An analytical and numerical study of free boundary dynamics for an isolated mass of a self-gravitating gas

The paper considers an evolution of the free boundary of a finite volume of a self-gravitating ideal gas moving in the vacuum. Unsteady flows are described by a phenomenological mathematical model, which has the form of a system of nonlinear Volterra integro-differential equations written in Eulerian coordinates. The gas volume moves in a force field generated by the Newtonian potential in general form. The boundary conditions are specified on the free gas-vacuum boundary, which is a priori unknown and determined simultaneously with gas flow construction. Conversion to Lagrangian coordinates allows us to reduce the original problem to an equivalent one, which consists of Volterra integral equations and the continuity equation in Lagrangian form, with Cauchy conditions specified for all these equations. Therefore, the application of Lagrangian coordinates makes it possible, in particular, to eliminate the unknown boundary. The theorem of the existence and uniqueness of the solution in the space of infinitely differentiable functions is proved for this problem.

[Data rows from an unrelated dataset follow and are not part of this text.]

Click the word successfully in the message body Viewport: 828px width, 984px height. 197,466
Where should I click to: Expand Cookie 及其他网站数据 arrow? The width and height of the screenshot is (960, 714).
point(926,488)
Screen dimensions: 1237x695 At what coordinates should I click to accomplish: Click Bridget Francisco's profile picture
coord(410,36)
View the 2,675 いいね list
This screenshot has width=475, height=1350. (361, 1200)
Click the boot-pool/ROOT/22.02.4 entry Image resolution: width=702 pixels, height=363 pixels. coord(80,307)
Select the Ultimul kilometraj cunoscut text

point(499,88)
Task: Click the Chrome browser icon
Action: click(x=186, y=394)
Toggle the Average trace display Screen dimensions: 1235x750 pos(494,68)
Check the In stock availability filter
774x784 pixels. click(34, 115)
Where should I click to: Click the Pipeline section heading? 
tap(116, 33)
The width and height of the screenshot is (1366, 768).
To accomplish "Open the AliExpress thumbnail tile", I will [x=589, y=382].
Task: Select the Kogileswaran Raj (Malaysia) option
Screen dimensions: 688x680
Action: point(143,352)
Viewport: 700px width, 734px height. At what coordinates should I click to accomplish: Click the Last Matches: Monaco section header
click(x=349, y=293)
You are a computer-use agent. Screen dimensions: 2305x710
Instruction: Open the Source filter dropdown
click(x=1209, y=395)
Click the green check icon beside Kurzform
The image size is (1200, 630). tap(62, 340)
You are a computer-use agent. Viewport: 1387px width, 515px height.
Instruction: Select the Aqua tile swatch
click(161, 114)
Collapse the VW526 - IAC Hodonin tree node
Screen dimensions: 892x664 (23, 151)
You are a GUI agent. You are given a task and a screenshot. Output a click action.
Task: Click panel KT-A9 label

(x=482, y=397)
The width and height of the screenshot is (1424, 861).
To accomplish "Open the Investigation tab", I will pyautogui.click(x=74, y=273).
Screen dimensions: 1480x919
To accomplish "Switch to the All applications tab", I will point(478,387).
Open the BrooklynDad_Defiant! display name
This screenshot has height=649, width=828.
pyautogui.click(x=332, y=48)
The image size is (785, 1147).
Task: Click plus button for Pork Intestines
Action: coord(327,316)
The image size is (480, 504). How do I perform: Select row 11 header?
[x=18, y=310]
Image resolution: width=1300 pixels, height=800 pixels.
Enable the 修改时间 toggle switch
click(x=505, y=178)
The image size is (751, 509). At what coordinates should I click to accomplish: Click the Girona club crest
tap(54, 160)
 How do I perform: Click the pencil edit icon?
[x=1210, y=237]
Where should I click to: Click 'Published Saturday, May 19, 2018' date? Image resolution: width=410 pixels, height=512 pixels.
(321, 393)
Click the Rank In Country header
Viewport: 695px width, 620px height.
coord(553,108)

The free boundary is determined as an image of the surface bounding the gas-filled region in reverse transition. Herewith, the method for studying the free boundary is similar to the approach that the authors apply to studying the dynamics of the rarefied mass of a self-gravitating gas. Nu-merical calculations of gas flow are made, including the construction of the free gas-vacuum boundary. The influence of gravitation and the initial gas particle velocity on the formation of gas cloud configuration in the vacuum and on cloud evolution is studied. The results are of interest in terms of solving relevant astrophysical and cosmogonic problems.